#### ACTIVITY
Every record below must be returned exactly as it was received.
________________
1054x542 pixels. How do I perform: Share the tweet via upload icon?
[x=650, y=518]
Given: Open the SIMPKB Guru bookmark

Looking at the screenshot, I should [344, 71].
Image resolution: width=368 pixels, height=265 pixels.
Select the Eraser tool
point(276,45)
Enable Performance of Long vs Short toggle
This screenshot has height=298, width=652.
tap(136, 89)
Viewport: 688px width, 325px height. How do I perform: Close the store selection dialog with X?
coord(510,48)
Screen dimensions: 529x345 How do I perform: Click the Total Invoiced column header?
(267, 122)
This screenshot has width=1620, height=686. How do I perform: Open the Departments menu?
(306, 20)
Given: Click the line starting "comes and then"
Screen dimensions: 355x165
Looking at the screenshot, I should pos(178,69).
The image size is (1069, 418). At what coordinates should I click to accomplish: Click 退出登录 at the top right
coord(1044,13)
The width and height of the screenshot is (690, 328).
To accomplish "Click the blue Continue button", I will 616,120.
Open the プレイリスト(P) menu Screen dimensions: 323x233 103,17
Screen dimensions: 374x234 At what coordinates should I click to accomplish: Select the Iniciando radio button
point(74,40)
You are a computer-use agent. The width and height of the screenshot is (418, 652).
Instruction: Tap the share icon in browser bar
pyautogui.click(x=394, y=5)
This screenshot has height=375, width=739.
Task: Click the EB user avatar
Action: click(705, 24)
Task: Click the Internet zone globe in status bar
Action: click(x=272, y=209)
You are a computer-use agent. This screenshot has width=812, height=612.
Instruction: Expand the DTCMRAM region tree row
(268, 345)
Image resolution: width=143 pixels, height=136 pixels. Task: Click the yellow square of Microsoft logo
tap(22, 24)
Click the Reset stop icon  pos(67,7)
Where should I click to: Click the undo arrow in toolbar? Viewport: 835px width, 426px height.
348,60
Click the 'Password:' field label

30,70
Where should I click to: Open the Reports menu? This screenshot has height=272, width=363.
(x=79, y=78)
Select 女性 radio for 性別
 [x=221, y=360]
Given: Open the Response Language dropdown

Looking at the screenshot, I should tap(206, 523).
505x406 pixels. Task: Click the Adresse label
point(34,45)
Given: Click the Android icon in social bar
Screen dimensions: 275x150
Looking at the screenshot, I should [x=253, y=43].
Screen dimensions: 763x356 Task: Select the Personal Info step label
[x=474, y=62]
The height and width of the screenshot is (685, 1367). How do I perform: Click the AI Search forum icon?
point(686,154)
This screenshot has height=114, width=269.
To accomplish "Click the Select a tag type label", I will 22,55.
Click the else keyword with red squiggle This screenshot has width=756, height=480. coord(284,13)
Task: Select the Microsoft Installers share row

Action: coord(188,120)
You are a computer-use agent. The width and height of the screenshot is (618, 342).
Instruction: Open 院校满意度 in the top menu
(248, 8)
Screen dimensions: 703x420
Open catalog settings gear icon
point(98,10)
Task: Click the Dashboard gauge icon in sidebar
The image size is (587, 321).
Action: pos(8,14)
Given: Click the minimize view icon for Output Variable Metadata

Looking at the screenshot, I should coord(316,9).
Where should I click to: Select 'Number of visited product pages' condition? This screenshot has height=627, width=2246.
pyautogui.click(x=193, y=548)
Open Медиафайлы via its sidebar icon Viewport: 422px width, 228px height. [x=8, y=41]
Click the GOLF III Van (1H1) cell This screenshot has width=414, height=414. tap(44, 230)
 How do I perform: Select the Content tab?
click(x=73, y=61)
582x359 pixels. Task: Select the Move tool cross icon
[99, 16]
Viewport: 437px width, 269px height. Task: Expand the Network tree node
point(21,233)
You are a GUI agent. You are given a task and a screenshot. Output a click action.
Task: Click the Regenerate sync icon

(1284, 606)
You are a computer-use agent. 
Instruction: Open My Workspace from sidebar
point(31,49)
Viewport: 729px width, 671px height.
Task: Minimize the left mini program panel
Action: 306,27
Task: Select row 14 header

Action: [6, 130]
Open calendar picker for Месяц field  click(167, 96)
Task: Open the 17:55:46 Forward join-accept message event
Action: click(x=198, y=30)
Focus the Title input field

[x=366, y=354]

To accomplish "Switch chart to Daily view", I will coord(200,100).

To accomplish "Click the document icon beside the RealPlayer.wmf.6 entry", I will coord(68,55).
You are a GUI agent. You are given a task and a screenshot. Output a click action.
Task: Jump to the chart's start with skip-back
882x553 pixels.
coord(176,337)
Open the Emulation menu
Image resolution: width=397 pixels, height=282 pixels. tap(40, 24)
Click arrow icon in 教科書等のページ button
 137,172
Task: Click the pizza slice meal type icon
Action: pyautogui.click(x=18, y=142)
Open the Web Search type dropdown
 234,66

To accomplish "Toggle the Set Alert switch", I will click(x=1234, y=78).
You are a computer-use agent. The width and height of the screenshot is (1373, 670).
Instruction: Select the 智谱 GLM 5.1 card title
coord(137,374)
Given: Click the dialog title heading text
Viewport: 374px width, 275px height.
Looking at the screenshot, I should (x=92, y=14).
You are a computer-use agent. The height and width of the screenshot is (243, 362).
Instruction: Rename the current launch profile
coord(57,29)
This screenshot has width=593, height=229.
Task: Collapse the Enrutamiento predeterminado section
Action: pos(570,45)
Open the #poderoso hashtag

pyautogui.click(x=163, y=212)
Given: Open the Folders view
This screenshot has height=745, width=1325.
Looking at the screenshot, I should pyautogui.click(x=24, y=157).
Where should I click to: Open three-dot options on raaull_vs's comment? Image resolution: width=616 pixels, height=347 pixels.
________________
#### TASK RESULT
1054x542 pixels. How do I perform: Share the tweet via upload icon?
[x=650, y=518]
Given: Open the SIMPKB Guru bookmark

Looking at the screenshot, I should [344, 71].
Image resolution: width=368 pixels, height=265 pixels.
Select the Eraser tool
point(276,45)
Enable Performance of Long vs Short toggle
This screenshot has height=298, width=652.
tap(136, 89)
Viewport: 688px width, 325px height. How do I perform: Close the store selection dialog with X?
coord(510,48)
Screen dimensions: 529x345 How do I perform: Click the Total Invoiced column header?
(267, 122)
This screenshot has width=1620, height=686. How do I perform: Open the Departments menu?
(306, 20)
Given: Click the line starting "comes and then"
Screen dimensions: 355x165
Looking at the screenshot, I should pos(178,69).
The image size is (1069, 418). At what coordinates should I click to accomplish: Click 退出登录 at the top right
coord(1044,13)
The width and height of the screenshot is (690, 328).
To accomplish "Click the blue Continue button", I will 616,120.
Open the プレイリスト(P) menu Screen dimensions: 323x233 103,17
Screen dimensions: 374x234 At what coordinates should I click to accomplish: Select the Iniciando radio button
point(74,40)
You are a computer-use agent. The width and height of the screenshot is (418, 652).
Instruction: Tap the share icon in browser bar
pyautogui.click(x=394, y=5)
This screenshot has height=375, width=739.
Task: Click the EB user avatar
Action: click(705, 24)
Task: Click the Internet zone globe in status bar
Action: click(x=272, y=209)
You are a computer-use agent. This screenshot has width=812, height=612.
Instruction: Expand the DTCMRAM region tree row
(268, 345)
Image resolution: width=143 pixels, height=136 pixels. Task: Click the yellow square of Microsoft logo
tap(22, 24)
Click the Reset stop icon  pos(67,7)
Where should I click to: Click the undo arrow in toolbar? Viewport: 835px width, 426px height.
348,60
Click the 'Password:' field label

30,70
Where should I click to: Open the Reports menu? This screenshot has height=272, width=363.
(x=79, y=78)
Select 女性 radio for 性別
 [x=221, y=360]
Given: Open the Response Language dropdown

Looking at the screenshot, I should tap(206, 523).
505x406 pixels. Task: Click the Adresse label
point(34,45)
Given: Click the Android icon in social bar
Screen dimensions: 275x150
Looking at the screenshot, I should [x=253, y=43].
Screen dimensions: 763x356 Task: Select the Personal Info step label
[x=474, y=62]
The height and width of the screenshot is (685, 1367). How do I perform: Click the AI Search forum icon?
point(686,154)
This screenshot has height=114, width=269.
To accomplish "Click the Select a tag type label", I will 22,55.
Click the else keyword with red squiggle This screenshot has width=756, height=480. coord(284,13)
Task: Select the Microsoft Installers share row

Action: coord(188,120)
You are a computer-use agent. The width and height of the screenshot is (618, 342).
Instruction: Open 院校满意度 in the top menu
(248, 8)
Screen dimensions: 703x420
Open catalog settings gear icon
point(98,10)
Task: Click the Dashboard gauge icon in sidebar
The image size is (587, 321).
Action: pos(8,14)
Given: Click the minimize view icon for Output Variable Metadata

Looking at the screenshot, I should coord(316,9).
Where should I click to: Select 'Number of visited product pages' condition? This screenshot has height=627, width=2246.
pyautogui.click(x=193, y=548)
Open Медиафайлы via its sidebar icon Viewport: 422px width, 228px height. [x=8, y=41]
Click the GOLF III Van (1H1) cell This screenshot has width=414, height=414. tap(44, 230)
 How do I perform: Select the Content tab?
click(x=73, y=61)
582x359 pixels. Task: Select the Move tool cross icon
[99, 16]
Viewport: 437px width, 269px height. Task: Expand the Network tree node
point(21,233)
You are a GUI agent. You are given a task and a screenshot. Output a click action.
Task: Click the Regenerate sync icon

(1284, 606)
You are a computer-use agent. 
Instruction: Open My Workspace from sidebar
point(31,49)
Viewport: 729px width, 671px height.
Task: Minimize the left mini program panel
Action: 306,27
Task: Select row 14 header

Action: [6, 130]
Open calendar picker for Месяц field  click(167, 96)
Task: Open the 17:55:46 Forward join-accept message event
Action: click(x=198, y=30)
Focus the Title input field

[x=366, y=354]

To accomplish "Switch chart to Daily view", I will coord(200,100).

To accomplish "Click the document icon beside the RealPlayer.wmf.6 entry", I will coord(68,55).
You are a GUI agent. You are given a task and a screenshot. Output a click action.
Task: Jump to the chart's start with skip-back
882x553 pixels.
coord(176,337)
Open the Emulation menu
Image resolution: width=397 pixels, height=282 pixels. tap(40, 24)
Click arrow icon in 教科書等のページ button
 137,172
Task: Click the pizza slice meal type icon
Action: pyautogui.click(x=18, y=142)
Open the Web Search type dropdown
 234,66

To accomplish "Toggle the Set Alert switch", I will click(x=1234, y=78).
You are a computer-use agent. The width and height of the screenshot is (1373, 670).
Instruction: Select the 智谱 GLM 5.1 card title
coord(137,374)
Given: Click the dialog title heading text
Viewport: 374px width, 275px height.
Looking at the screenshot, I should (x=92, y=14).
You are a computer-use agent. The height and width of the screenshot is (243, 362).
Instruction: Rename the current launch profile
coord(57,29)
This screenshot has width=593, height=229.
Task: Collapse the Enrutamiento predeterminado section
Action: pos(570,45)
Open the #poderoso hashtag

pyautogui.click(x=163, y=212)
Given: Open the Folders view
This screenshot has height=745, width=1325.
Looking at the screenshot, I should pyautogui.click(x=24, y=157).
Where should I click to: Open three-dot options on raaull_vs's comment? Image resolution: width=616 pixels, height=347 pixels.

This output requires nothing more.